As we read the tributes pouring in for Aaron Swartz (e.g., this one at Big Think), we should pause and really think.

I feel the reaction myself. My first thought when I heard was, Well, he was obviously hounded into this by an overzealous government and corporate interests. And I thought what was he was doing was noble and just, part of a great tradition of civil disobedience. If what he did was illegal, it should not have been. And the government did  go overboard. It clearly set out to make him an example. Like Bradley Manning, Swartz had the misfortune to become an emblem and to thus receive the whole fury of the system. A similar sort of thing happened with one of the founders of Diaspora. Many souls were searched (this article does a good job of looking at the question).

At the same time, I find it hard to believe it was only the JSTOR case that led Swartz to his sad act. Even reading the quotes in the story linked above, I see references to “stress” being “through the roof” from difficulties saying no to projects. And–it’s not a moral failing on his part, but simply a fact–some people face these kinds of situations and don’t kill themselves. The point being, the government didn’t help (wow, did it not help), and it was in the wrong, but we run the risk of painting suicide as an action with no escape if we don’t acknowledge that there had to be other factors here, and to do that would be a great disservice to those out there who are suffering with similar problems.

We must be careful with our memories of these events.
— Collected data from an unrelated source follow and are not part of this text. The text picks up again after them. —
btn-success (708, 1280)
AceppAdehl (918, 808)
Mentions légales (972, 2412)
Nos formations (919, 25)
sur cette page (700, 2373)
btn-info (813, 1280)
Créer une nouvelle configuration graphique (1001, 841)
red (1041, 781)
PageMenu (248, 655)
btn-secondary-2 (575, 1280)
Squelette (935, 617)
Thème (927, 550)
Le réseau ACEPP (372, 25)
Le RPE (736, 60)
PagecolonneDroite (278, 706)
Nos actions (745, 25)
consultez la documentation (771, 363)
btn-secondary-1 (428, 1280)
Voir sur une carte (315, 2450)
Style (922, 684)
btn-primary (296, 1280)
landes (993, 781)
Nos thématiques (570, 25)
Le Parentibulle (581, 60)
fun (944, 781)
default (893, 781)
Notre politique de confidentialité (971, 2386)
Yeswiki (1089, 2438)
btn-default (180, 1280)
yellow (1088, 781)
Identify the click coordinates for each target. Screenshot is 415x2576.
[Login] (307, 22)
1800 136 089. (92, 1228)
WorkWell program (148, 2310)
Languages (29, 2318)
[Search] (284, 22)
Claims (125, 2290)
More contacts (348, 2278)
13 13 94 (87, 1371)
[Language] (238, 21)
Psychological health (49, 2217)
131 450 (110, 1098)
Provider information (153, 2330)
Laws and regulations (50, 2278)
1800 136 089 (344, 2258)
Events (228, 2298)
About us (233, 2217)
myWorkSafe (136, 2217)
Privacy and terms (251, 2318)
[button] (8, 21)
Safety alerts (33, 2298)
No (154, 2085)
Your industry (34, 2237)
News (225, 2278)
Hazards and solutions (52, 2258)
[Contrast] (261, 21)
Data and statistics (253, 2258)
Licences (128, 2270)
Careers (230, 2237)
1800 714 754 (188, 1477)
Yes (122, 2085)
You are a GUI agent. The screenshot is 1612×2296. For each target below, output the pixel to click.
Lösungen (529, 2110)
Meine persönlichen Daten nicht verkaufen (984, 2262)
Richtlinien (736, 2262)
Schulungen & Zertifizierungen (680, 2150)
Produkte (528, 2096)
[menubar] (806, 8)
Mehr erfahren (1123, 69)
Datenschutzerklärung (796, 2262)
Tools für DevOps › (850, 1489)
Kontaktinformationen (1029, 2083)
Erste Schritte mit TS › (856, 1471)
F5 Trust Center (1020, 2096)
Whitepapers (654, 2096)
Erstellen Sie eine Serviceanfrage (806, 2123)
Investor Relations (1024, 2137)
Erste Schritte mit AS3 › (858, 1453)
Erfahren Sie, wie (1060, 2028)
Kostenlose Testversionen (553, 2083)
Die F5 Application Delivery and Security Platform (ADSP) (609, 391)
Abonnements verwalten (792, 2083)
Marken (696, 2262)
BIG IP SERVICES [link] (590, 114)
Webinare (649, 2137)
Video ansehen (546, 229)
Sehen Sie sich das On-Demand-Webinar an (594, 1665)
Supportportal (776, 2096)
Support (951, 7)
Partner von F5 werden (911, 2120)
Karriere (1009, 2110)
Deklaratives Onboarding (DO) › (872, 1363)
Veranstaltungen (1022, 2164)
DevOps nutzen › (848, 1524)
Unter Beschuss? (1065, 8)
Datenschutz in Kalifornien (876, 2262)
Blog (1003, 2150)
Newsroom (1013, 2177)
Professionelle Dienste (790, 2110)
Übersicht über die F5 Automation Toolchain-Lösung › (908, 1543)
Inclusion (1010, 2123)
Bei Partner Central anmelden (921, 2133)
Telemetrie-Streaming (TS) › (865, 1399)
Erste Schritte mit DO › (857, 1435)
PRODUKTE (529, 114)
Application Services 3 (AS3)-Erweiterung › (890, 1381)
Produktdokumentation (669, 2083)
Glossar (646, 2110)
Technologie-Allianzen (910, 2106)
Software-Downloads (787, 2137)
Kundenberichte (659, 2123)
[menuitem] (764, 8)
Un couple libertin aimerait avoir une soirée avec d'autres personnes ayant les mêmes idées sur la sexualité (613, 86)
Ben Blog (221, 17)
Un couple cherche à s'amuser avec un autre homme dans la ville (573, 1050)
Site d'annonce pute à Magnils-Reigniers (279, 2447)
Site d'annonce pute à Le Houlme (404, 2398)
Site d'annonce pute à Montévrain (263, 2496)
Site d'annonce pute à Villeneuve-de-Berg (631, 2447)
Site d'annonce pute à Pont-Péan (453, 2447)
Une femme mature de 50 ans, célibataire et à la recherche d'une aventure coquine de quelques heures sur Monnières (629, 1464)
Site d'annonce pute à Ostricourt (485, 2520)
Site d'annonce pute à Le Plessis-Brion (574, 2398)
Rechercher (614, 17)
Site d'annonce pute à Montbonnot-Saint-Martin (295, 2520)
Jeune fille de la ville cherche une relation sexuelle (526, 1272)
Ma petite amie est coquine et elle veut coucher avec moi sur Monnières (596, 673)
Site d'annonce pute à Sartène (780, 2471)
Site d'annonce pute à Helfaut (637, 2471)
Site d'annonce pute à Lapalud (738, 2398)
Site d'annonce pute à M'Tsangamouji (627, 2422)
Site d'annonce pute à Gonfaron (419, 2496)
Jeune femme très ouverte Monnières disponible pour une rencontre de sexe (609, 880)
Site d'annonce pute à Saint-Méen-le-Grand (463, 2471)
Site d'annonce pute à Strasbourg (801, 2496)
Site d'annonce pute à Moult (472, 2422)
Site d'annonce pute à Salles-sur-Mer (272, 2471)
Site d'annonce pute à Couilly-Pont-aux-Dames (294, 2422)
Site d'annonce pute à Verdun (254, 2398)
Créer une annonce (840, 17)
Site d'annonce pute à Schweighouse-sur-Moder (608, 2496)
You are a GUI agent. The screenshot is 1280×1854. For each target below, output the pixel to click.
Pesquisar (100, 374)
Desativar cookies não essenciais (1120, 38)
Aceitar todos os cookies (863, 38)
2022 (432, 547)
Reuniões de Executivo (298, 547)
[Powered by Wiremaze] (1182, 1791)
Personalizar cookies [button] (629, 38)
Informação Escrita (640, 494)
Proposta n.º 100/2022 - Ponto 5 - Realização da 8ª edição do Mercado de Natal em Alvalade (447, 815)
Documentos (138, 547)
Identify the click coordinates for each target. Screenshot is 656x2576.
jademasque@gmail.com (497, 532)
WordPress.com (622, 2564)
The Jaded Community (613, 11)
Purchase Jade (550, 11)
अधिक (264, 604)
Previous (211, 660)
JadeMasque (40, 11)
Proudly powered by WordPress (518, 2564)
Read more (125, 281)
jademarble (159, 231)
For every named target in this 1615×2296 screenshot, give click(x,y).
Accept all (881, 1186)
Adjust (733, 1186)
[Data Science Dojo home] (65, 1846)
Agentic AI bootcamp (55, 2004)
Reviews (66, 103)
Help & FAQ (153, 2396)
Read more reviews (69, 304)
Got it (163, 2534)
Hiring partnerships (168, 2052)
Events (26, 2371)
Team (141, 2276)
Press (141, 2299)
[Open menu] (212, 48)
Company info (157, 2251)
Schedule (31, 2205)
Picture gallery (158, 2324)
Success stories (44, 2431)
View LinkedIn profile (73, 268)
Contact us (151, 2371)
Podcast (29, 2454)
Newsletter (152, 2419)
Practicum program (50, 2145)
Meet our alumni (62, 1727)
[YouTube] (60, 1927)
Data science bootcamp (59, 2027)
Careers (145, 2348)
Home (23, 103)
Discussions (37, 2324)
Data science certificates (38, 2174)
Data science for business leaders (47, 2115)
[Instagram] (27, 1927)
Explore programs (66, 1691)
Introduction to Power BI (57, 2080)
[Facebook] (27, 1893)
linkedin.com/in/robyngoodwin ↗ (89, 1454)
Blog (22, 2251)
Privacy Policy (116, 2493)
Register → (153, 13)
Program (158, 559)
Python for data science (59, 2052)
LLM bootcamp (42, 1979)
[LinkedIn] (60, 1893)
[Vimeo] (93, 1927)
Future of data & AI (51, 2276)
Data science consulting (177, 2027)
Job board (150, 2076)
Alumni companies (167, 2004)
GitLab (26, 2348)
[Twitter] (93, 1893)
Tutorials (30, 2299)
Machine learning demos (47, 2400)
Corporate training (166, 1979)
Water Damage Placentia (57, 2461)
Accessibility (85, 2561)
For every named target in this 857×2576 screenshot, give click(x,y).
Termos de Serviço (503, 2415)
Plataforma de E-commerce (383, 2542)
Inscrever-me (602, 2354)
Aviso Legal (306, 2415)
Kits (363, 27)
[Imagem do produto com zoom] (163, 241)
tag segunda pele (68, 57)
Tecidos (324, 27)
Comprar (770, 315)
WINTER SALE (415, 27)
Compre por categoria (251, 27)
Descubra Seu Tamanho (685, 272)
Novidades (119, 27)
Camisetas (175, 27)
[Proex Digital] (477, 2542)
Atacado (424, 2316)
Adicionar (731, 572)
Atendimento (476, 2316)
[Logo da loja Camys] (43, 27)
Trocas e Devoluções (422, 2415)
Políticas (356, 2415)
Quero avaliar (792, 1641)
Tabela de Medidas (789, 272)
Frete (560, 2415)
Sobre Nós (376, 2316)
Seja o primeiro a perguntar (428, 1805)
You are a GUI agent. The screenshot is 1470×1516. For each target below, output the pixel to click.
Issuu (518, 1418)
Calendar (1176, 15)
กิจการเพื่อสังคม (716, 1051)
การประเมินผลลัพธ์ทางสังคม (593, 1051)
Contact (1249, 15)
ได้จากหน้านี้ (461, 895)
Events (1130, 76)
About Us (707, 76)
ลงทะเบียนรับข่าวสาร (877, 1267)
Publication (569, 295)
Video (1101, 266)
It’s natural to try to place them into narratives, to make “good guys” and “bad guys.” But it’s never that simple, and I worry that we’re communicating that suicide is an answer for those facing such situations. The online world is one where “personas” can be carefully managed, effectively hiding emotional realities … until they can’t be hidden any longer.

If you’re reading this, there are answers. The story linked above about Diaspora has some great resources in it. There are other ways to solve this problem. You’ve just got to get in there and rewrite some ineffective code. Maybe we all do.